Introduction

The Yageo CC0402KRX7R8BB104 is a surface-mount ceramic capacitor with a capacitance value of 100nF (nominal) and a voltage rating of 25V. In this technical review, we will analyze the performance characteristics of this capacitor in relation to the statistical benchmark formed from other components of the same value.

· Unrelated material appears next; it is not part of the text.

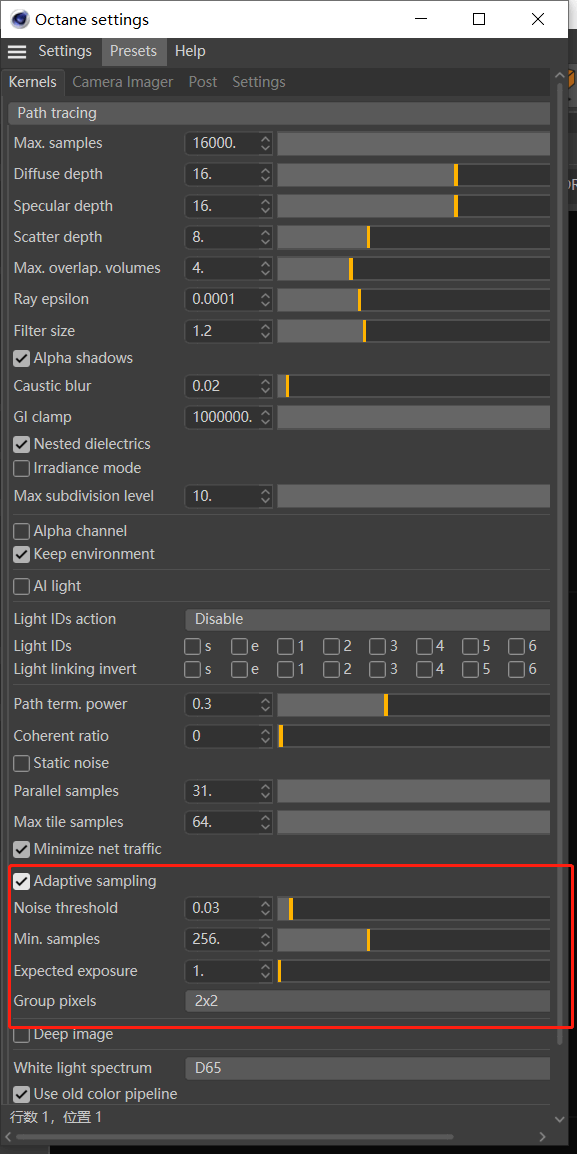Click the Caustic blur spinner arrows
The image size is (577, 1154).
tap(266, 386)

This comprehensive review will enable designers and engineers to assess the suitability of this capacitor for their circuits.

• Pros:
  • Ceramic X7R composition, known for its stability and good temperature performance
  • Compact 0402 (1005 metric) package size suitable for space-constrained designs
  • Low series resistance making it suitable for a variety of applications
• Cons:
  • ±10% capacitance tolerance can result in sub-optimal circuit performance
  • Some test frequencies show higher dissipation factor compared to the statistical benchmark

In the following sections, we will delve deeper into the performance characteristics of the Yageo CC0402KRX7R8BB104 such as capacitance, series resistance, dissipation factor, and quality factor. Comparative analysis with the statistical benchmark will be conducted to better understand the performance of this particular capacitor.

Impedance

When evaluating the impedance performance of the CC0402KRX7R8BB104 capacitor, it is essential to study its measurements at different voltage levels and various test frequencies. A comprehensive analysis of the impedance values will help us understand how well it performs compared to the average impedance values derived from the statistical benchmark data for capacitors within the same category, particularly those with a Ceramic: X7R composition.

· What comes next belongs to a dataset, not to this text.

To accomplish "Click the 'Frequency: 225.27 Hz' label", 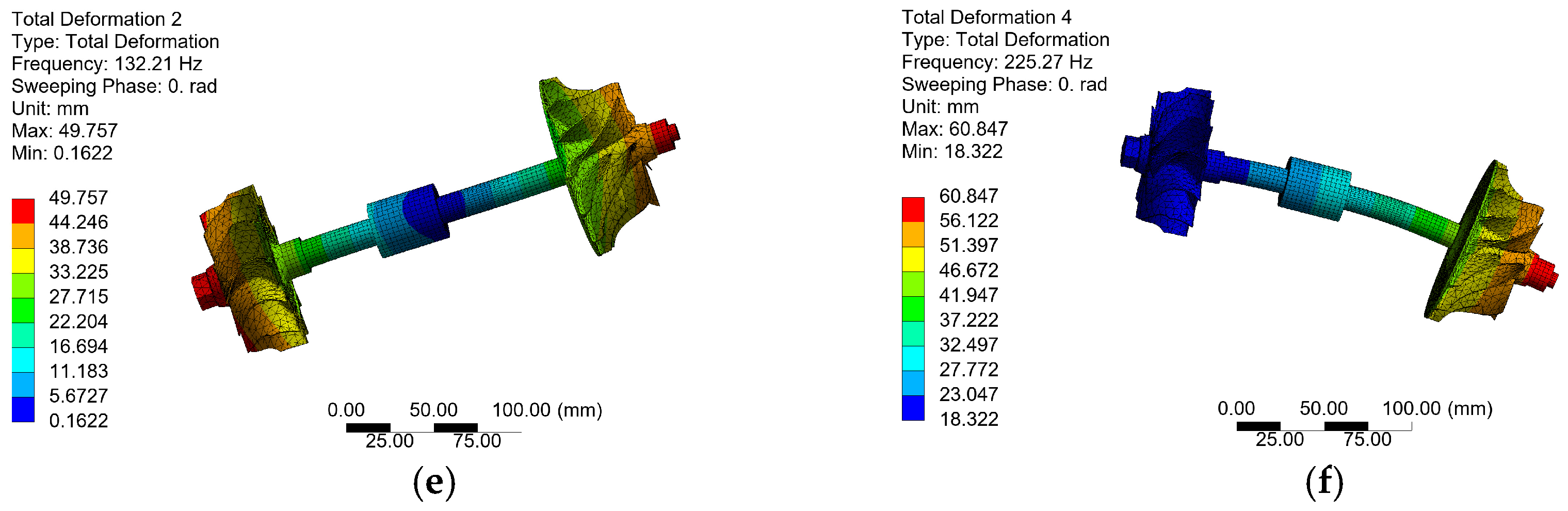I will (x=996, y=61).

At a 1 Volt level, CC0402KRX7R8BB104's impedance measurements are notably close to the statistical benchmark average across a range of test frequencies. For instance, at a 50 kHz test frequency, the capacitor's impedance is measured at 35.06 Ohms, which is just slightly above the benchmark average of 34.91 Ohms. Likewise, at 100 kHz, the component's impedance registers at 18.05 Ohms, barely deviating from the benchmark average of 18.07 Ohms.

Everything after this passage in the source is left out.